On Thu, 31 Oct 2019, Matt Riedemann wrote:
After that we call the scheduler to find a host and that only takes about 1 second. That POST /allocations call to placement shouldn't be taking around 3 minutes so something crazy is going on there.
Yeah, this is indeed weird and wrong. There are two obvious ways, in the placement code, that _set_allocations (which underlies all the allocation changing requests) could be slowed down: * If the resource provider's generation has changed during the request, because something else is also writing allocations at the same time, there will be up to 10 retries, server-side. * For each of those tries, there's (apparently) a chance of a db deadlock, because the method is guarded by a retry on deadlock. We added that in a long long time ago. However, if the generation retry was happening, it would show up in the logs as "Retrying allocations write on resource provider". And if we were getting deadlock we ought to see "Performing DB retry for function". There could be other non-obvious things, but more data required... (more)

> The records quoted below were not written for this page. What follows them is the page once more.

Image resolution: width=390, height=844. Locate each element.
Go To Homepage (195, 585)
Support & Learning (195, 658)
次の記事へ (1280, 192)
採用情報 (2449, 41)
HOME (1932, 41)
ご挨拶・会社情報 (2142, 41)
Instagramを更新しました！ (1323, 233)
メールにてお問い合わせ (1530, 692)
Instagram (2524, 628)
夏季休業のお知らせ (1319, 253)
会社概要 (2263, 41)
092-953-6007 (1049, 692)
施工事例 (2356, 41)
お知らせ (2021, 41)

Oct 31 16:52:24.721346 ubuntu-bionic-inap-mtl01-0012620879 devstack@placement-api.service[8591]: DEBUG placement.requestlog [req-275af2df-bd4e-4e64-b46e-6582e8de5148 req-295f7350-2f0b-4f85-8cdf-d76801637221 None None] Starting request: 198.72.124.104 "POST /placement/allocations" {{(pid=8593) __call__ /opt/stack/placement/placement/requestlog.py:61}}
We start the requestlog at the very beginning of the request so there are a few steps between here and the actual data interaction, so another possible angle of investigation here is that keystonemiddleware was being slow to validate a token for some reason.
I know Chris Dent has done a lot of profiling on placement recently but I'm not sure if much has been done around profiling the POST /allocations call to move allocations from one consumer to another.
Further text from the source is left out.